Mr Hunter said:  “The announcement of the timing of the referendum comes as a welcome step forward in Scotland. Businesses in Scotland, and those considering investing here, already understand that constitutional change of one form or another is looking more and more certain. We’ve been living with this for many years, and the pace has certainly picked up since devolution. In fact, recent figures suggest that as Scotland becomes more confident in its international dealings, Scotland is becoming an ever more attractive place to invest in. Our experience certainly seems to back this up.

“Businesses all over the world adapt to their surroundings in whatever form; be they regulatory, financial or political. As long as there is sensible leadership and clear vision – with a sensible trading environment – the business world will cope well.

“What business leaders in Scotland really seek to hear is a positive discussion on the future for Scotland and what part they can play in shaping it, not a re-run of old arguments about potential damage to the economy of constitutional change. The discussion now needs to focus upon both the principles of the various proposals as well as the detailed thoughts. What will make a difference to how businesses feel is what they believe the environment in a New Scotland will be for employment, tax, international trade & relations, finance etc.

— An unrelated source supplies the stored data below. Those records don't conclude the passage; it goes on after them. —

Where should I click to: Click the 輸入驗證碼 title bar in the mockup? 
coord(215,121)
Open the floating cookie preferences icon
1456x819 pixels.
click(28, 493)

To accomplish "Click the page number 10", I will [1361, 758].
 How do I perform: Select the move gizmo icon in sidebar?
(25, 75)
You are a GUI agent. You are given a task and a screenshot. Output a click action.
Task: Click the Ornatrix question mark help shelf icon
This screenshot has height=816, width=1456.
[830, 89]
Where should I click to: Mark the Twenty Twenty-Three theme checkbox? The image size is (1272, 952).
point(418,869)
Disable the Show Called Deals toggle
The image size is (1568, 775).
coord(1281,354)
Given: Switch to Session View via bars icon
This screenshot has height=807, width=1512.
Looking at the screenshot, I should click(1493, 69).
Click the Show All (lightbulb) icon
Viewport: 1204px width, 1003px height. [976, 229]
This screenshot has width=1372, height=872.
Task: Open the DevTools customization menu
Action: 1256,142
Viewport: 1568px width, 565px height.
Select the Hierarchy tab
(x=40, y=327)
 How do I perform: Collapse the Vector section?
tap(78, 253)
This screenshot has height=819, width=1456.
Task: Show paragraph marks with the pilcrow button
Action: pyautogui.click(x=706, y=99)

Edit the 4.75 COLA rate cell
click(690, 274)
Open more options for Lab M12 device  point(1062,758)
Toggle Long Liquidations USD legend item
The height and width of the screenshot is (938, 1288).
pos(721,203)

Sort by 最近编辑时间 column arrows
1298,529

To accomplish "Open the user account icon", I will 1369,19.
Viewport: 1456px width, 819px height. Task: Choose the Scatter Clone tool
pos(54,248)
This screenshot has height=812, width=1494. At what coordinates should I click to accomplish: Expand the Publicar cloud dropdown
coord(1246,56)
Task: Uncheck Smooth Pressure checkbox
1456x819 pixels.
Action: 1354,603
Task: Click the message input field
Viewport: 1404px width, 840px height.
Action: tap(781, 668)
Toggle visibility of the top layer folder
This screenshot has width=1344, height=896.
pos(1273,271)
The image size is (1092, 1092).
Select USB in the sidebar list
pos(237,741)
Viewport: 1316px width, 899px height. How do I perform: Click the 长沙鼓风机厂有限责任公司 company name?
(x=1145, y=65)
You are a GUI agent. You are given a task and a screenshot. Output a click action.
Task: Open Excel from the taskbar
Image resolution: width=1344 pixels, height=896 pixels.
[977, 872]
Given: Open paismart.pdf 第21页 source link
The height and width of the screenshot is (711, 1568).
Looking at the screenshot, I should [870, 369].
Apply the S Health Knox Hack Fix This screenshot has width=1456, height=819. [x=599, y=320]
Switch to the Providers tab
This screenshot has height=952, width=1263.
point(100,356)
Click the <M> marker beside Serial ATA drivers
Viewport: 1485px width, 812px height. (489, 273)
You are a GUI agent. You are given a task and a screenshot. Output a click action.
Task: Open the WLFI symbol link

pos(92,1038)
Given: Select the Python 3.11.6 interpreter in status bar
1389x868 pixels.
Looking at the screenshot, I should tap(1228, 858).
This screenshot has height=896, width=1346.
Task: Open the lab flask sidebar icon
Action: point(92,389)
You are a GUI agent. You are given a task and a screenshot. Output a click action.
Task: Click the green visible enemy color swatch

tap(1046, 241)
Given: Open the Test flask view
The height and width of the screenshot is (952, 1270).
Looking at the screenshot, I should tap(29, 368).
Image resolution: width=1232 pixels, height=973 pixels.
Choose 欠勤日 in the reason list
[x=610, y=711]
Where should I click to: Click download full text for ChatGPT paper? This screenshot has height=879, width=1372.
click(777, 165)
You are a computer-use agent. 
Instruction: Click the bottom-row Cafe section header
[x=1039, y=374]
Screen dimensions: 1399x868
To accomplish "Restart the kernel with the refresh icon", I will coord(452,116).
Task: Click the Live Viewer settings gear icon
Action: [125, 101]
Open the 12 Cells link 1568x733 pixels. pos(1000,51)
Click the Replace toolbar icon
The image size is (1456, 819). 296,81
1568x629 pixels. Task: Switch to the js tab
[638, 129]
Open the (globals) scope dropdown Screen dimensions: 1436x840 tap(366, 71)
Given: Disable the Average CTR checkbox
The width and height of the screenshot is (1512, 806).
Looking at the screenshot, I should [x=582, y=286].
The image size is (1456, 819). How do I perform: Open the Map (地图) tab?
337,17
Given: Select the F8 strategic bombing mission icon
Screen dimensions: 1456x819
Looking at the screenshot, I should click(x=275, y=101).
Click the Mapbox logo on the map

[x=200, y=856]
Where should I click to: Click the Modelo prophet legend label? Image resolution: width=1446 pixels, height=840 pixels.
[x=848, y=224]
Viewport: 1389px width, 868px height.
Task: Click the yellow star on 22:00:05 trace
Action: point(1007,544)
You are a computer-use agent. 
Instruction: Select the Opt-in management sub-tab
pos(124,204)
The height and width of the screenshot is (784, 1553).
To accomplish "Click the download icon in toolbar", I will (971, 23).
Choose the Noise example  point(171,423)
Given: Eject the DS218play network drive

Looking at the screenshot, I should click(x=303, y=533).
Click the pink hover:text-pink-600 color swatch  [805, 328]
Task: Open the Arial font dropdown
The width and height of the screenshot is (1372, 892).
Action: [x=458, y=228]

“Bearing in mind that this is the most important decision for those living in Scotland in over 300 years, rather than focusing upon the mechanics of a referendum – frankly business expects our political leaders to be able to sort that out amongst themselves – we look forward to hearing the ideas and proposals as they are published and to engaging in a positive discussion about the next steps for Scotland and its part in the global economy”

Dan Macdonald of Macdonald Estates said:

“London will use their power, and any strategy available to them, that keeps Scotland firmly in the UK, so does not this in itself tell you that we should be self-sufficient.

“The fact is the biggest decision in three centuries lies before us and we owe it to our children, and those who succeeded us to take whatever time is required to discuss the form and detail of what will be our New Scotland. In order to do that London politicians need to stop peddling scare stories and focus on a meaningful debate about Scotland’s future.

“Fiscal and tax raising powers right here, will give us exactly the powers we need to initiate greater opportunities to exploit that simmering commercial potential that has lain under the surface, and let us grow our trade with Europe and the rest of the world.”

Sarah Jane Walls, owner of The Residence Glasgow:

“I think independence will be good for Scotland. It’s an important decision for our nations future and we need a thorough consultation to make sure we get it right.

“We need less negative scaremongering and more positive debate about Scotland’s future.

“I’m excited about the possibilities for Scotland as independent country, and believe we have a greater chance to compete successfully on the world stage with competitive tax systems and competitive pro-business policies focussed on our priorities.”

An analysis published on January 4th by Financial Times Research showed that Scotland is the “most prosperous” part of the UK outside London and the South East of England, in terms of the 12 nations and regions of the UK.  Scotland’s economic output is 99 per cent of the UK average. The highest is London at 171 per cent, and the lowest is Wales at 74 per cent.  (Gross Value Added per head of population in 2010.)

With the exception of London, Scotland is the only nation or region in the UK to show an increase in economic output between 2007 and 2010, recording growth of 1.9 per cent.

The Gross Value Added (GVA) figures for Scotland do not include the value of economic output generated by oil and gas production in Scottish waters.  A separate analysis shows that, in terms of GDP per head, Scotland with our geographical share of oil and gas output would be the sixth wealthiest nation among the Organisation for Economic Co-operation & Development (OECD) countries, compared to the UK at sixteenth place.